Start of Block

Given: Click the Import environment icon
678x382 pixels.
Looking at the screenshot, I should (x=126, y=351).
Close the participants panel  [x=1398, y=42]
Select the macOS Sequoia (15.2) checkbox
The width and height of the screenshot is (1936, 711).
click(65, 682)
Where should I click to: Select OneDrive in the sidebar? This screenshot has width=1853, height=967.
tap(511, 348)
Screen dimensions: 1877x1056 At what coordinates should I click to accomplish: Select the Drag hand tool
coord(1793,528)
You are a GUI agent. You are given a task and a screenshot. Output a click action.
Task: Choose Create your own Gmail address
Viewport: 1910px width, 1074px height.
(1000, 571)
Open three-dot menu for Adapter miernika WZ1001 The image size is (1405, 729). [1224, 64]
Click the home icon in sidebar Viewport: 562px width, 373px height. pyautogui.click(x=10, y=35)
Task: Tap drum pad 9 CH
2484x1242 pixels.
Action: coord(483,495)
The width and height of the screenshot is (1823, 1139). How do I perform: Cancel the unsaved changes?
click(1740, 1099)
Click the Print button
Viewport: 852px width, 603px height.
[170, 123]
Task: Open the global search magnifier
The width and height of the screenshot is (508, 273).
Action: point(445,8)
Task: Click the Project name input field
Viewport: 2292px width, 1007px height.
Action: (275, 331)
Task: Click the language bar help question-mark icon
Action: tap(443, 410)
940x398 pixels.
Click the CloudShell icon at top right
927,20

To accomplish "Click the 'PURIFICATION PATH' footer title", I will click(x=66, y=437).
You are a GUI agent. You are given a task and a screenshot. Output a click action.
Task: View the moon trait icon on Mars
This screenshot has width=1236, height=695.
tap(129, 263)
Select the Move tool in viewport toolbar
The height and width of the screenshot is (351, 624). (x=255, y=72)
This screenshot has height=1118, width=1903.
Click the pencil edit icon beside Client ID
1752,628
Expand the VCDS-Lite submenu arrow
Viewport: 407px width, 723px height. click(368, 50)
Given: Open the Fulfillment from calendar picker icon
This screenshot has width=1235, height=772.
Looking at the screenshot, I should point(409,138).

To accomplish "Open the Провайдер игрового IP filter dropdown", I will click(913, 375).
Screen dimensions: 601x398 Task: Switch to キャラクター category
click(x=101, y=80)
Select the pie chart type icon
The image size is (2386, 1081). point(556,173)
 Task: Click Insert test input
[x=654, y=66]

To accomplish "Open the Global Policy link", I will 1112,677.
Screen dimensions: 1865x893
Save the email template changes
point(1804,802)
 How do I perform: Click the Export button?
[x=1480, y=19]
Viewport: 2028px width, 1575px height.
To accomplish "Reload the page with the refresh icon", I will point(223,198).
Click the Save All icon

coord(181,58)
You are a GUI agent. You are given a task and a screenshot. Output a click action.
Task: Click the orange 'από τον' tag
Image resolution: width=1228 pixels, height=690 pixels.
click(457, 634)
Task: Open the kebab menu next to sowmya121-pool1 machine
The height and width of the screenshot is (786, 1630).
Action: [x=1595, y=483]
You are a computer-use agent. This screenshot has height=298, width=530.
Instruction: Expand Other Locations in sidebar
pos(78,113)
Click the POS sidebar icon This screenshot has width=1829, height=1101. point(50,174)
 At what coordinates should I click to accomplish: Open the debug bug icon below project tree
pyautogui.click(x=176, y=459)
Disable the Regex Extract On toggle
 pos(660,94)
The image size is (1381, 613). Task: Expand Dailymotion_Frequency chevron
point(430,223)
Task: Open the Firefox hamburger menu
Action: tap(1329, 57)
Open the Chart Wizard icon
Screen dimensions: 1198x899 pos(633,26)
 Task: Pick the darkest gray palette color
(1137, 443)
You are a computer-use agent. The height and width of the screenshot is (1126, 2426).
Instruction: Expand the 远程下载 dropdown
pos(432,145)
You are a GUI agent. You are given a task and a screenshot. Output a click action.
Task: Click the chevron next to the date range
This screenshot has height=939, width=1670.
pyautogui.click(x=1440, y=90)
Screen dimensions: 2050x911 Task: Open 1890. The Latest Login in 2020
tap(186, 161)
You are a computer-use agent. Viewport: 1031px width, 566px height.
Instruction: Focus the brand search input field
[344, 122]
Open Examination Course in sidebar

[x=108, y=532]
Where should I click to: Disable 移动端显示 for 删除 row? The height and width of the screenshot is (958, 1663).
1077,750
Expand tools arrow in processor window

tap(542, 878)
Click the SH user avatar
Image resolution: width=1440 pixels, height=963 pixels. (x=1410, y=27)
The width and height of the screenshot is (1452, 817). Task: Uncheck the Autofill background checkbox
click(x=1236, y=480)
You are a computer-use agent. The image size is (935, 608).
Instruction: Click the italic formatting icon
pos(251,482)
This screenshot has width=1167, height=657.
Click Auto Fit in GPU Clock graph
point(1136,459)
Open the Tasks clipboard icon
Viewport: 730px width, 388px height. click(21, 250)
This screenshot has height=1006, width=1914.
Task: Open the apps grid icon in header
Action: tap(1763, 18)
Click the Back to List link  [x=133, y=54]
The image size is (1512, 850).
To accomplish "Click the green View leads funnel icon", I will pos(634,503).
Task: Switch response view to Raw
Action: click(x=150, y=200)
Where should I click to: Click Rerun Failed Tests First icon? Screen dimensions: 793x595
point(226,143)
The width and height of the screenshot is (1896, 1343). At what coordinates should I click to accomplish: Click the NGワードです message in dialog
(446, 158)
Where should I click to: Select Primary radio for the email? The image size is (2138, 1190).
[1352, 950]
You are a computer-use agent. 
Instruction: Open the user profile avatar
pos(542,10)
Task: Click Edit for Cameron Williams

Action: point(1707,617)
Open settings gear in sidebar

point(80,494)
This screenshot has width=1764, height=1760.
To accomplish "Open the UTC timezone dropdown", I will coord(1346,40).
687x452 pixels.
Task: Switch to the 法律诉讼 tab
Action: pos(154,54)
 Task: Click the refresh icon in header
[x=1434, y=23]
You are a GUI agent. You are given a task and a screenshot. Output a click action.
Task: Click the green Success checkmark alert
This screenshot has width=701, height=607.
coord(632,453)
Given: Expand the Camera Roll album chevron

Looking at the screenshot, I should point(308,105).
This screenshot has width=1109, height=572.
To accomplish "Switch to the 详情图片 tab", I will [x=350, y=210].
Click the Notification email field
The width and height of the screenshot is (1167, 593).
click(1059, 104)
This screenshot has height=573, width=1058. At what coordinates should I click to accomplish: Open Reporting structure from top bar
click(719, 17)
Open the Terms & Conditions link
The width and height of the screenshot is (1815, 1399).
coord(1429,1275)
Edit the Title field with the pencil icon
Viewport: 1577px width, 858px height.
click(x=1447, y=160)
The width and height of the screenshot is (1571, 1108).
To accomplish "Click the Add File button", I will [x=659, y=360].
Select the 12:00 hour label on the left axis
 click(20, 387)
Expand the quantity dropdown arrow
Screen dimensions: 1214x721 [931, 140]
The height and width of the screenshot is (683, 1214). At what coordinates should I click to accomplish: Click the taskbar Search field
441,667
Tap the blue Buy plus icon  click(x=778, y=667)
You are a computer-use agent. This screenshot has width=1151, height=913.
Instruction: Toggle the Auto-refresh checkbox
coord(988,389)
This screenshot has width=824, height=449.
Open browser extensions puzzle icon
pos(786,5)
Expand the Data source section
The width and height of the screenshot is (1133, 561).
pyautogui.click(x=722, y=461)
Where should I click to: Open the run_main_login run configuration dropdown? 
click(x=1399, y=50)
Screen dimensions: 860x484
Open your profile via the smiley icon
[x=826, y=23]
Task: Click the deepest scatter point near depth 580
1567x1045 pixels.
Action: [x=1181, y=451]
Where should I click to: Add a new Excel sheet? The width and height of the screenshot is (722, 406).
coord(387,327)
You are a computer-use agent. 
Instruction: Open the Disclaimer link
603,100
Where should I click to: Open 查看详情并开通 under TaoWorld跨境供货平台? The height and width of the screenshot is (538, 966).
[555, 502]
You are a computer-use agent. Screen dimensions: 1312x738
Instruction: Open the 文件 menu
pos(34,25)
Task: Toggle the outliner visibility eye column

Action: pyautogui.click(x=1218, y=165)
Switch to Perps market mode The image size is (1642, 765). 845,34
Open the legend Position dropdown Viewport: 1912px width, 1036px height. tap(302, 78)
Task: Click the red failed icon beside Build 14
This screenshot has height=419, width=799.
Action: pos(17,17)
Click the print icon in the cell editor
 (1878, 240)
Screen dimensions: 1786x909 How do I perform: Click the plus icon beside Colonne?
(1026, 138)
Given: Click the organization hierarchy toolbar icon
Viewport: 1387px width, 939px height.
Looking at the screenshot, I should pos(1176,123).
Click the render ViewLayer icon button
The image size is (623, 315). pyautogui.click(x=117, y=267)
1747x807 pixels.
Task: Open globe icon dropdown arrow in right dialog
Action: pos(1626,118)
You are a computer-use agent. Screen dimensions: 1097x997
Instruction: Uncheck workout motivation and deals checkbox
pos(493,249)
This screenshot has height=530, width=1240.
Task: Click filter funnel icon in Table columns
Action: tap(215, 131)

End of Block

Exercise objective »
If a line comes after the one that contains "Task: Click the Project name input field", leave it out; return every line of the entries up to that point exactly, starting with the first, with that line included.

Response area »
Given: Click the Import environment icon
678x382 pixels.
Looking at the screenshot, I should (x=126, y=351).
Close the participants panel  [x=1398, y=42]
Select the macOS Sequoia (15.2) checkbox
The width and height of the screenshot is (1936, 711).
click(65, 682)
Where should I click to: Select OneDrive in the sidebar? This screenshot has width=1853, height=967.
tap(511, 348)
Screen dimensions: 1877x1056 At what coordinates should I click to accomplish: Select the Drag hand tool
coord(1793,528)
You are a GUI agent. You are given a task and a screenshot. Output a click action.
Task: Choose Create your own Gmail address
Viewport: 1910px width, 1074px height.
(1000, 571)
Open three-dot menu for Adapter miernika WZ1001 The image size is (1405, 729). [1224, 64]
Click the home icon in sidebar Viewport: 562px width, 373px height. pyautogui.click(x=10, y=35)
Task: Tap drum pad 9 CH
2484x1242 pixels.
Action: coord(483,495)
The width and height of the screenshot is (1823, 1139). How do I perform: Cancel the unsaved changes?
click(1740, 1099)
Click the Print button
Viewport: 852px width, 603px height.
[170, 123]
Task: Open the global search magnifier
The width and height of the screenshot is (508, 273).
Action: point(445,8)
Task: Click the Project name input field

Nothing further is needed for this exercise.